(Reuters) - Federal authorities have released a Congolese woman seeking asylum with her daughter in the U.S. after she accused the Trump administration of unfairly separating immigrants like herself from their children, her lawyer said on Tuesday.
The woman, referred to in her lawsuit only as Ms. L, was “abruptly released” after she was detained in San Diego and her 7-year-old daughter was sent by federal authorities to Chicago four months ago, the American Civil Liberties Union said in a statement.
“We hope that she’ll be reunited with her daughter immediately. And we will continue fighting this horrific nationwide practice, because this mother is hardly the only asylum seeker who has had his or her child taken,” said ACLU attorney Lee Gelernt, who is representing the woman in court.
The ACLU said the woman had brought her daughter to the United States to escape violence in the Democratic Republic of Congo.
The woman filed a lawsuit in the United States District Court Southern District of California on Feb. 26, claiming that the Trump administration violated her constitutional due process rights, a federal law protecting asylum seekers and the government’s own directive to release asylum seekers, court documents showed.
People seeking asylum in the United States are interviewed by an asylum officer, and if they are found to have credible fear of returning home, they can remain in the country to pursue their claims in immigration court.

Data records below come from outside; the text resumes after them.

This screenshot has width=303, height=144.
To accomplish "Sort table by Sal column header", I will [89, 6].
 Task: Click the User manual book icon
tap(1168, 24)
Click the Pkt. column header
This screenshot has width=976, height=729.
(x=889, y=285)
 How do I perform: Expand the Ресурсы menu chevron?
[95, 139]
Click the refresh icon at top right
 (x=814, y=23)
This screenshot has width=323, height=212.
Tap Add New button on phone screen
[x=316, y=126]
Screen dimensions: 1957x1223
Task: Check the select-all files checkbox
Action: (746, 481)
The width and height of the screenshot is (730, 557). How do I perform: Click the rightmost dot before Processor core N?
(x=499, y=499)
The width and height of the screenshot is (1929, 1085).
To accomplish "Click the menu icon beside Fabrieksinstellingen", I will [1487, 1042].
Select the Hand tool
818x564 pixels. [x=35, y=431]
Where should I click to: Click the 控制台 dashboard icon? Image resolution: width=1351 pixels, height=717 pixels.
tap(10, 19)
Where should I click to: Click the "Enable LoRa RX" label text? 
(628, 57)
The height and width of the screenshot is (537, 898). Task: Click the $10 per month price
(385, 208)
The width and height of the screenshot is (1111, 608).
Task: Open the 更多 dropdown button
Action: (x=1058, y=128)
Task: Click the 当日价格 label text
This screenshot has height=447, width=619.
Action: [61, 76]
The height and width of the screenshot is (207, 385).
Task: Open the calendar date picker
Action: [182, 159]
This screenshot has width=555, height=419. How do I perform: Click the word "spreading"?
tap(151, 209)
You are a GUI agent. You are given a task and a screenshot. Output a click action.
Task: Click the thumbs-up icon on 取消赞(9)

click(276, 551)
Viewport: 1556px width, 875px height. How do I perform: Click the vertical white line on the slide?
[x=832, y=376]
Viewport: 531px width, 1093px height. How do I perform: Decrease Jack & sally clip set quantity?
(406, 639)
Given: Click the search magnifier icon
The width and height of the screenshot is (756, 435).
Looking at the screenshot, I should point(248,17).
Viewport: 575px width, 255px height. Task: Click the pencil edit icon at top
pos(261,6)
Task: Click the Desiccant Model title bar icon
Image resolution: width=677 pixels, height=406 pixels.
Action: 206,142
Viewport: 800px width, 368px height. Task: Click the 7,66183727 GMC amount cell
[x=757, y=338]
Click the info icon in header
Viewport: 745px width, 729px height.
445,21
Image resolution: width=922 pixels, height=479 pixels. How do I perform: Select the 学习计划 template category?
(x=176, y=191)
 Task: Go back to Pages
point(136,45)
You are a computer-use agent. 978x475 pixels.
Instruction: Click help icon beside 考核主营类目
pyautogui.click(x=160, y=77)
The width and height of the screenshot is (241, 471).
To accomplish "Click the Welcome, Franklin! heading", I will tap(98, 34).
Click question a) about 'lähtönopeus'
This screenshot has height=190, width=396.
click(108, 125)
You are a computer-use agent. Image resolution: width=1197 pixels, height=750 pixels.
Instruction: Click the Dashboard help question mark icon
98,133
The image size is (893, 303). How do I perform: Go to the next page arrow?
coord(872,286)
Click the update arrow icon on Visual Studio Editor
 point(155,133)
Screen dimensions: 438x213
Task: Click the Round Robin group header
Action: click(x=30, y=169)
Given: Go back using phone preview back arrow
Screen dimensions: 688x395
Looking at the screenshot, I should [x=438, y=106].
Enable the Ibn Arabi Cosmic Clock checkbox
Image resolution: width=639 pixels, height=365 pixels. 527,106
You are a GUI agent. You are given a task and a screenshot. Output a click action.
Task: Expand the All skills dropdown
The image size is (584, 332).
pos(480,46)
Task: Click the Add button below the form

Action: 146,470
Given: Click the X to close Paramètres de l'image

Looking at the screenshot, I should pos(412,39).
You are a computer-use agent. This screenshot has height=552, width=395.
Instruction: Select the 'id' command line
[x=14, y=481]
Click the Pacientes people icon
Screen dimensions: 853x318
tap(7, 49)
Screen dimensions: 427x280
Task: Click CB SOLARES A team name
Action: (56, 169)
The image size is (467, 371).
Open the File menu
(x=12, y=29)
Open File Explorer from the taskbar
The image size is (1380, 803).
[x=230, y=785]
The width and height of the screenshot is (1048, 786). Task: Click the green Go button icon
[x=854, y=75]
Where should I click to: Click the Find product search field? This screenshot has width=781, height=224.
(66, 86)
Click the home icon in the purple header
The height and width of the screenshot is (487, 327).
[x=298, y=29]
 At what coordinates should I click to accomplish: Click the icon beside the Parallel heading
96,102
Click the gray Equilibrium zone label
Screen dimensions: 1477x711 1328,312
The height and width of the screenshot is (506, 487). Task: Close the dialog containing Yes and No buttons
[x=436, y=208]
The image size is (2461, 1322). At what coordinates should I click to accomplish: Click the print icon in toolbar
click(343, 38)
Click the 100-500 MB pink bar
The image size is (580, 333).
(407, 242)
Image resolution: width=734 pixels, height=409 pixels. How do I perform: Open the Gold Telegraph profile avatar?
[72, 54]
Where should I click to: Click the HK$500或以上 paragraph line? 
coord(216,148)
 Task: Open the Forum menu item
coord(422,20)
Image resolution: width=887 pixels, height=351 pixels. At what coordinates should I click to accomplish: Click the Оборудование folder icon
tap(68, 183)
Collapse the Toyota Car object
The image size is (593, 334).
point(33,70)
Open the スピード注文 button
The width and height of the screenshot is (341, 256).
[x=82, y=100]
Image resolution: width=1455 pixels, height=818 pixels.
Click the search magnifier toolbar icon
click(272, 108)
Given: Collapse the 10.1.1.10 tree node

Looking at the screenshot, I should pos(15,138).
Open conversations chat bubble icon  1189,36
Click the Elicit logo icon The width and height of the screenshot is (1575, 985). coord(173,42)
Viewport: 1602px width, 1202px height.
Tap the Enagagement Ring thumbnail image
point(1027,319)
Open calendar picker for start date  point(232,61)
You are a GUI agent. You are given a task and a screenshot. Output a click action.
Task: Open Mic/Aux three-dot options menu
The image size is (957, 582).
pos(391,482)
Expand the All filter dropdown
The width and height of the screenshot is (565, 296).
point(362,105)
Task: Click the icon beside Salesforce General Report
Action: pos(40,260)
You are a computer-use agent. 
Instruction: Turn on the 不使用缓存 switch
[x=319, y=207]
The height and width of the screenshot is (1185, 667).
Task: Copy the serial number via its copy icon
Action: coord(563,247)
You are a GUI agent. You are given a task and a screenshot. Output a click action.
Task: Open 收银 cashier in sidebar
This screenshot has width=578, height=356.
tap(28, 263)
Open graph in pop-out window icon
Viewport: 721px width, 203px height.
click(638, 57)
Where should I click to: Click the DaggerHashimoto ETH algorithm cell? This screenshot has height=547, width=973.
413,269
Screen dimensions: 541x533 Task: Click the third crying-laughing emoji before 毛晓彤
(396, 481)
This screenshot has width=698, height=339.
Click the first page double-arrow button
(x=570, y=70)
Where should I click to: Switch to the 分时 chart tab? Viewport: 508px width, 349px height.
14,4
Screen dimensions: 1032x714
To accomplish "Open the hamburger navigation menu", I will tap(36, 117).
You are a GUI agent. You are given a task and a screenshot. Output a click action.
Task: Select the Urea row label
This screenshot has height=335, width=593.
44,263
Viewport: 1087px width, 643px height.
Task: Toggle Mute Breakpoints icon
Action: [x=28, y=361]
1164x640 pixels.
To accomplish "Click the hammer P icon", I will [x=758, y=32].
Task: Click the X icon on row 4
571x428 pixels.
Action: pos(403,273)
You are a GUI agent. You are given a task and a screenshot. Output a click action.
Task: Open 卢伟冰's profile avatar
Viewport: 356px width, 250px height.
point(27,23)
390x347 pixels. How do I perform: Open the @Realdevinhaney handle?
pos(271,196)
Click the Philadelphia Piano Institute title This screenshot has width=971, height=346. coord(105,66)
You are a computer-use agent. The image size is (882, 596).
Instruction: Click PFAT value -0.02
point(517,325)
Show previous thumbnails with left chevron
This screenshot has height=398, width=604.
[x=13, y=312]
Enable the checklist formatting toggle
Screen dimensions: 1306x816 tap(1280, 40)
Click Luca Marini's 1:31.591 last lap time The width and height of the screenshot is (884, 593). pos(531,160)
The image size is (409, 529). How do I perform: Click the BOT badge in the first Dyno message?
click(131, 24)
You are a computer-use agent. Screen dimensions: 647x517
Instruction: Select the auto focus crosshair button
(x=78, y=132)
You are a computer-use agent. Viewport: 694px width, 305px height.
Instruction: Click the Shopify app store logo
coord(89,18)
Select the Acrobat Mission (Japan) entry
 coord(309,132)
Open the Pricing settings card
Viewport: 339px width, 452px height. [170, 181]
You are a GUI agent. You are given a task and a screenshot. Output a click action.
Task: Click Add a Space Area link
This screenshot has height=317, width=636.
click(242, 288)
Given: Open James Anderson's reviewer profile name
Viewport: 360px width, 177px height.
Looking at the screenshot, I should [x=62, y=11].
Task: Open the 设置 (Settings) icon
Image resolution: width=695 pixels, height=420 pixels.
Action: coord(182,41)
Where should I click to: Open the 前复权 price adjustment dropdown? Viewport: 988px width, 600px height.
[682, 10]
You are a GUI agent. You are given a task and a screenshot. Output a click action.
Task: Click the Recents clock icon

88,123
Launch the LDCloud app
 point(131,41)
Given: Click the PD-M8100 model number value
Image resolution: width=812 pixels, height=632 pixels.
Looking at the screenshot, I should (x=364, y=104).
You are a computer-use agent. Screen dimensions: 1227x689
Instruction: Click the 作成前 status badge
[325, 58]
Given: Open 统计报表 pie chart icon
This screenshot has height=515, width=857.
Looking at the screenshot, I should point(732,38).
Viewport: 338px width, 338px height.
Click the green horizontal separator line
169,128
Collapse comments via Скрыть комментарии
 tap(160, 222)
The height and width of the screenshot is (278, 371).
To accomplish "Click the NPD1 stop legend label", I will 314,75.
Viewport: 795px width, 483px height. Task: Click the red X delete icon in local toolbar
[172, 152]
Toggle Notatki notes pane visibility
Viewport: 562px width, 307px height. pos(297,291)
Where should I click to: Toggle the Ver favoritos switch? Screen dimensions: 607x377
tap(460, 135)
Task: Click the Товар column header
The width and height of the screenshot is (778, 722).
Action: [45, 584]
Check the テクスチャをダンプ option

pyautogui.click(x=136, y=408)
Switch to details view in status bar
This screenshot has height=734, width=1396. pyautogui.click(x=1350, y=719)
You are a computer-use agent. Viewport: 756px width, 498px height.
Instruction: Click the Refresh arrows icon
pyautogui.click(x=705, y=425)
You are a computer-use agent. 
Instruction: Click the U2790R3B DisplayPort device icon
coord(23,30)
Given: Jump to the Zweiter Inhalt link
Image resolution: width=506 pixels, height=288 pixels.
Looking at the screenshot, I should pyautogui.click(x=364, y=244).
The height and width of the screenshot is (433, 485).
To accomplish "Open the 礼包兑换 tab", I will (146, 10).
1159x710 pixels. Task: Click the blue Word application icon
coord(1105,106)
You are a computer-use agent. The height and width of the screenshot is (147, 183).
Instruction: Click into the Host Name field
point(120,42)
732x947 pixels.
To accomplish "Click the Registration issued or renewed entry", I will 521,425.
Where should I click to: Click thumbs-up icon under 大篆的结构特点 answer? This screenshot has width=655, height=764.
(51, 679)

Court challenges have led to limits on the amount of time children can be kept in immigration detention, and the government has often decided to release parents along with their children to await resolution of asylum cases.
Attorney General Jeff Sessions has criticized the asylum process as rife with fraud. The administration has floated the idea of separating families at the border in an attempt to deter their migration.
“This is not a one-off case,” Gelernt said at the time the lawsuit was filed. “We are hearing there are dozens if not hundreds of cases around the country. And the Administration is threatening to do even more family separation.”
The lawsuit said Ms. L. and her daughter hid in a Catholic Church in her strife-torn homeland before deciding to risk a journey to the United States.
She explained to border officials in broken Spanish that she was seeking asylum and since Nov. 1 has been held at the Otay Mesa Detention Center. Four days after their arrival, her daughter was transferred to the Office of Refugee Resettlement, which houses and places children that arrive on the border alone.